As I was on my way out of the gym last night I ran into one of the martial arts
instructors that I used to lift with years ago. We caught up for a few minutes and talk drifted (like it often does when you run into somebody that you haven’t seen in a while) to mutual friends and acquaintances that we hadn’t heard from in a while. One of the guys that we spoke of is a prime example of what I’m going to talk about today.
This guy, we’ll call him Bob, used to train with us on occasion (he actually trained with the martial artist pretty regularly) back when we had a pretty solid group of powerlifters at this gym. Bob was a nice guy, and we all got along with him well. He also had some crazy genetics for size and strength. I’ve trained with some of the strongest guys in the world and as far as raw potential goes he stacked right up there with them.
The thing is that he wasn’t all that strong. Relative to the average guy on the street, he was strong, but as far as our group goes he sort of hung in the middle of the pack. He wasn’t even in the ballpark of elite lifters.
This was an awesome group to train in and we were all crushing personal records (PR’s) left and right. We had guys adding hundreds of pounds on their lifts over that period of time and every time we trained we would all get better. Bob, on the other hand, started out a bit stronger than most of the guys (and much bigger), and while he did slowly improve, his pace was far below everyone else’s.
The reason that he didn’t improve was that of fear. Every time we would work up to some big weights and start getting towards new territory Bob would start getting nervous. He’d begin to make some excuses that something or other ached and he might “just rep out a bit this week” to keep from going after a big lift and risk getting hurt.
Look, in order to get better at something, no matter the field, you’ve got to go out of your comfort zone. That’s the bottom line. Want to learn website design? Then you gotta pick up some new skills and ask the dumb questions for a while. If you want to get bigger, stronger, and faster, then it’s the same situation. You gotta put more weight on the bar and get uncomfortable.

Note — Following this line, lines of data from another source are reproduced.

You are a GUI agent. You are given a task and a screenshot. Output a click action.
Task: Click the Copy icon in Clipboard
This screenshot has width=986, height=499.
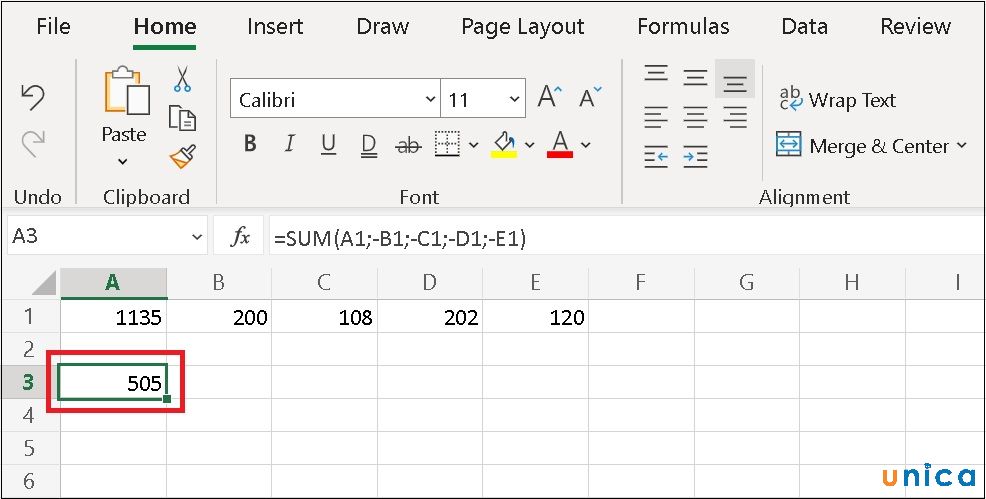point(182,117)
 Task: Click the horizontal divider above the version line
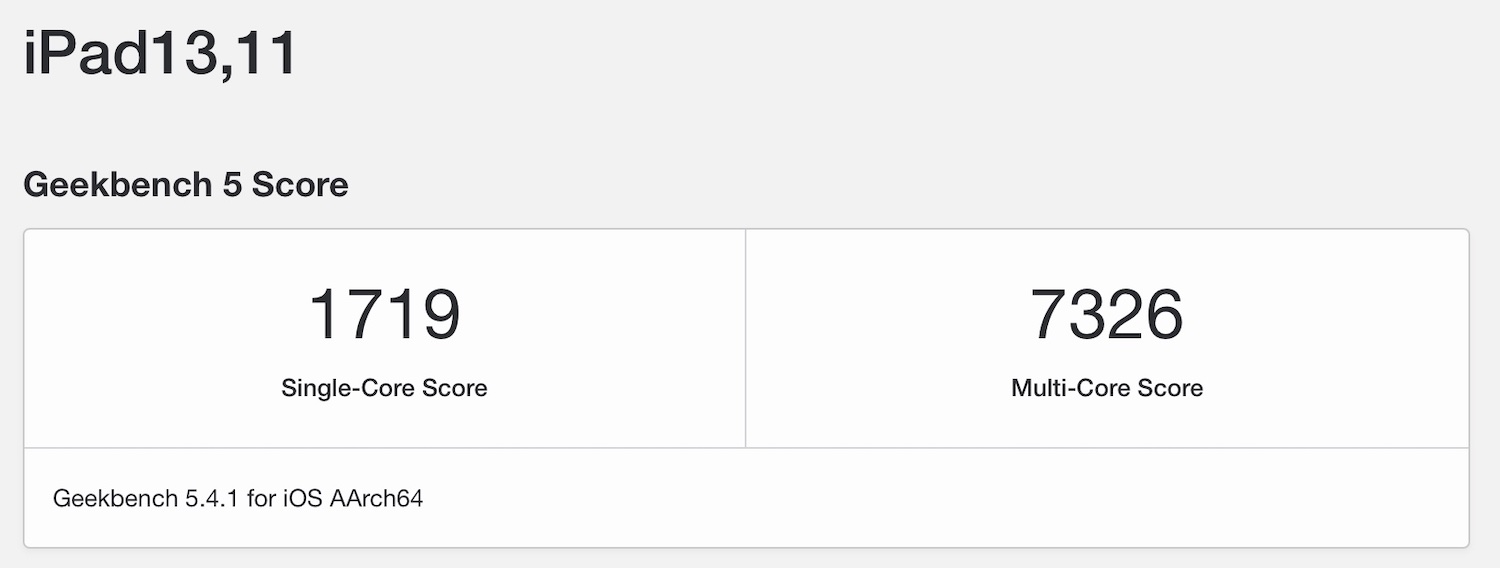tap(746, 448)
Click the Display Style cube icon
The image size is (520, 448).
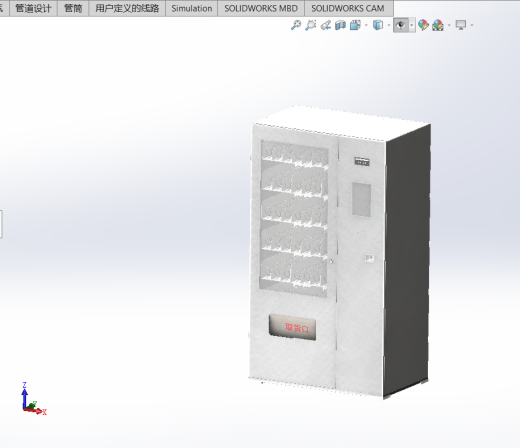pos(378,25)
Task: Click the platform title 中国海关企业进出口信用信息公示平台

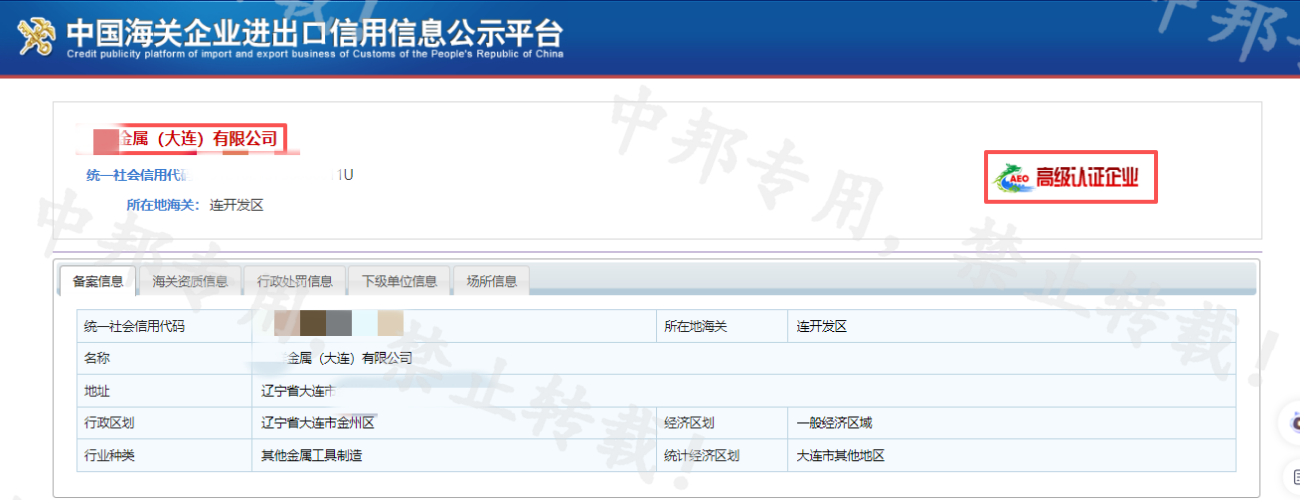Action: (315, 30)
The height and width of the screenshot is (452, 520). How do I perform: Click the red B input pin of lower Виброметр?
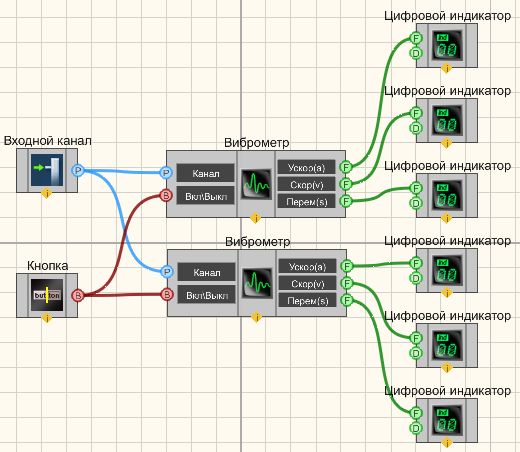click(167, 294)
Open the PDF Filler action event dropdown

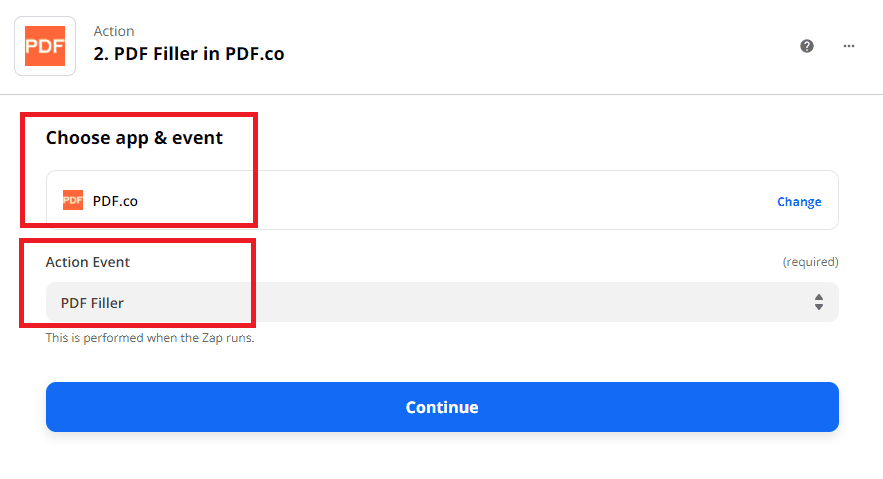pyautogui.click(x=441, y=302)
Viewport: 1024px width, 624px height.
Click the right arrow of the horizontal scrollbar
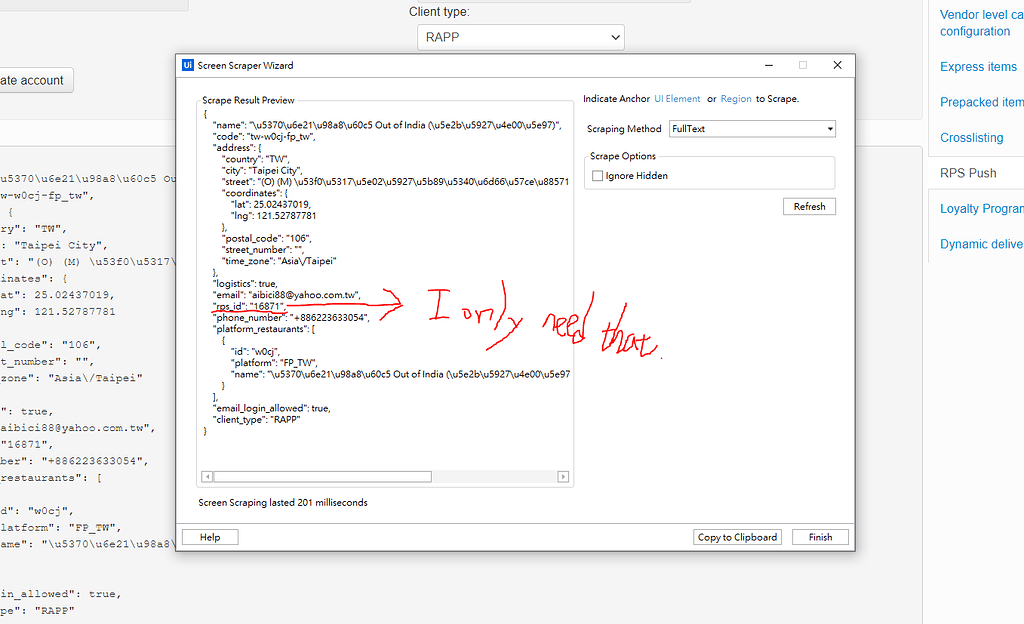pos(563,477)
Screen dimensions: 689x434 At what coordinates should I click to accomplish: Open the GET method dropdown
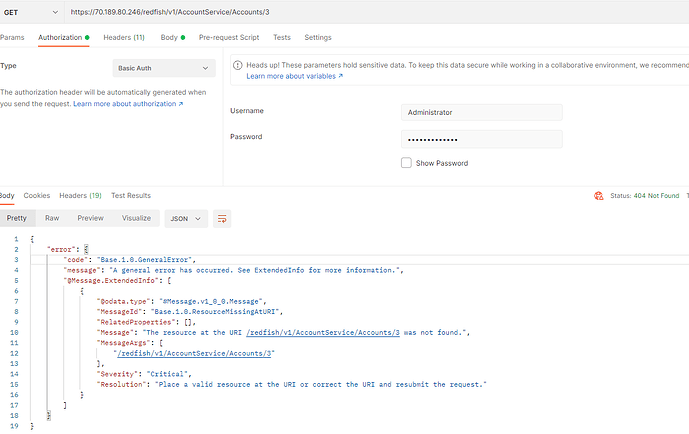(x=30, y=11)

Now, I’m not suggesting that you go out and do a bunch of stupid stuff. That’s just… stupid. However, if you’re really looking to improve and be your best then there’s a risk to that. When you’ve got more weight on the bar than you’ve ever done before, there’s a risk of getting hurt. When you’re trying to jump over a higher box than you ever have, there’s a risk to that. If you’re trying to become the best artist around then there’s that moment of risk when you finally put your stuff out for critique.
On the trail of life, there are several different ways to go. Do you know why the path that’s firm and level is so nice and secure? Because everyone takes it and beats it down. If you follow that same path, you get where everyone else is going.
Congratulations. Now you’re average at best, and probably a lot less successful than you want to be. If you want to find the prize, you can bet that it’s not on the path most traveled. Instead, you’re going to have to go where other’s fear and get a little dirt on you. You’ve got to step off on to that shaky ground.